**What is needed:**
Print exactly the lines from the one that contains "The width and" through the final line of the entries below, both included, and nothing else; omit the pictures.

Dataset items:
--*--
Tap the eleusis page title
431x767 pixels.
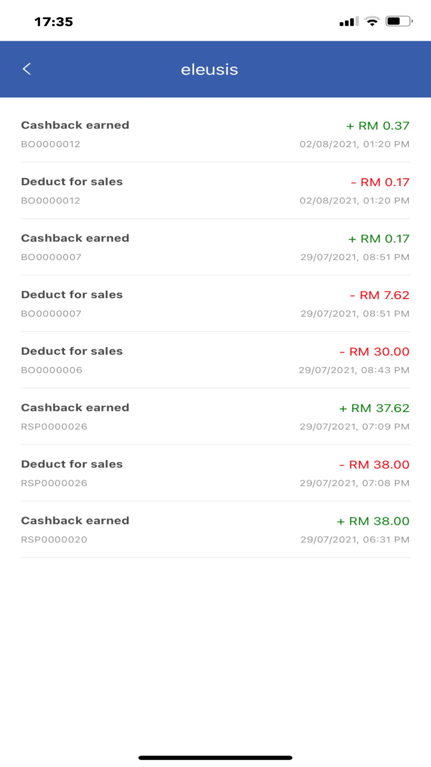pos(209,69)
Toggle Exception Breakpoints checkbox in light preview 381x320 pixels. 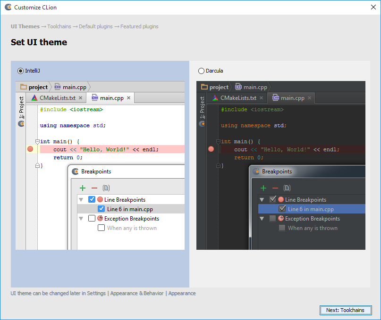coord(92,219)
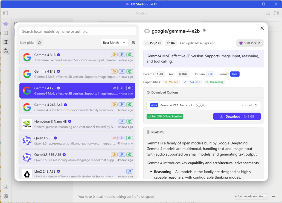Screen dimensions: 282x203
Task: Toggle the right panel icon in top bar
Action: tap(276, 13)
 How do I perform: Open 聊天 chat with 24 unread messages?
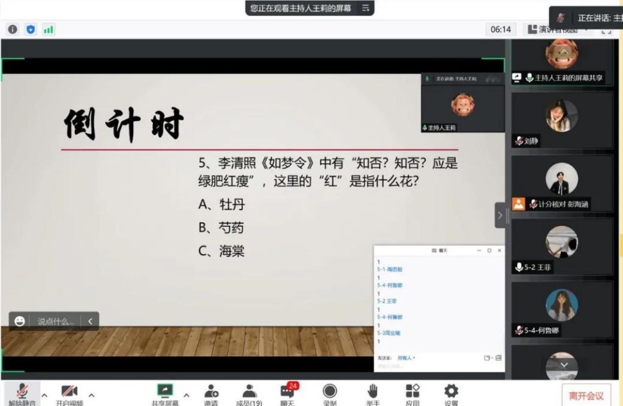coord(288,393)
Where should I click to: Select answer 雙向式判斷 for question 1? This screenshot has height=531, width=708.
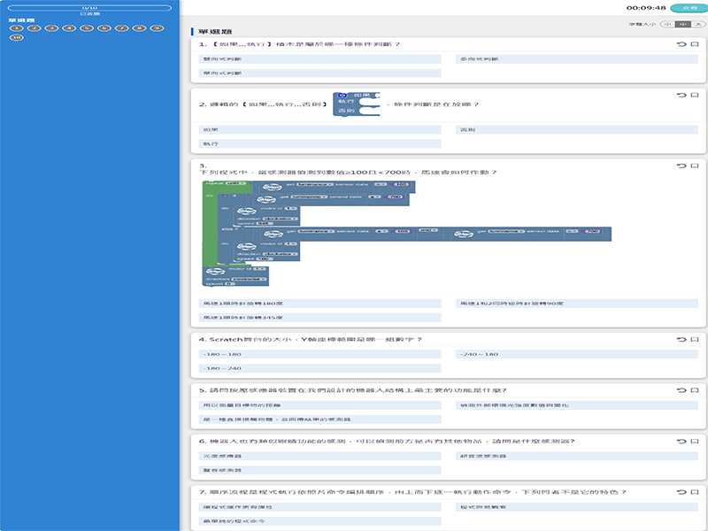(x=320, y=59)
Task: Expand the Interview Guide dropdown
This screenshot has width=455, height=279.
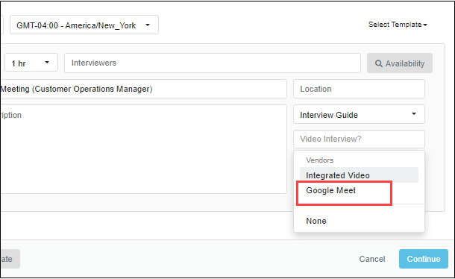Action: tap(359, 114)
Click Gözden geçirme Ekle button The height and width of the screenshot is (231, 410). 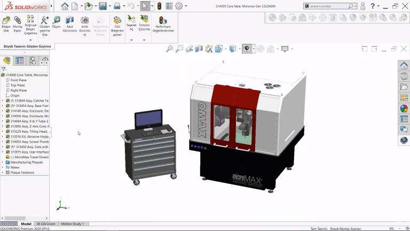[x=44, y=20]
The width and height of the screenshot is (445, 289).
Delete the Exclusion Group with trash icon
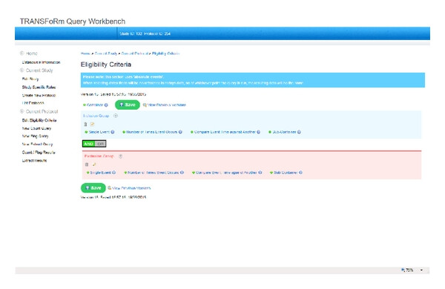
--*--
**The answer:**
The width and height of the screenshot is (445, 289).
Delete the Exclusion Group with trash icon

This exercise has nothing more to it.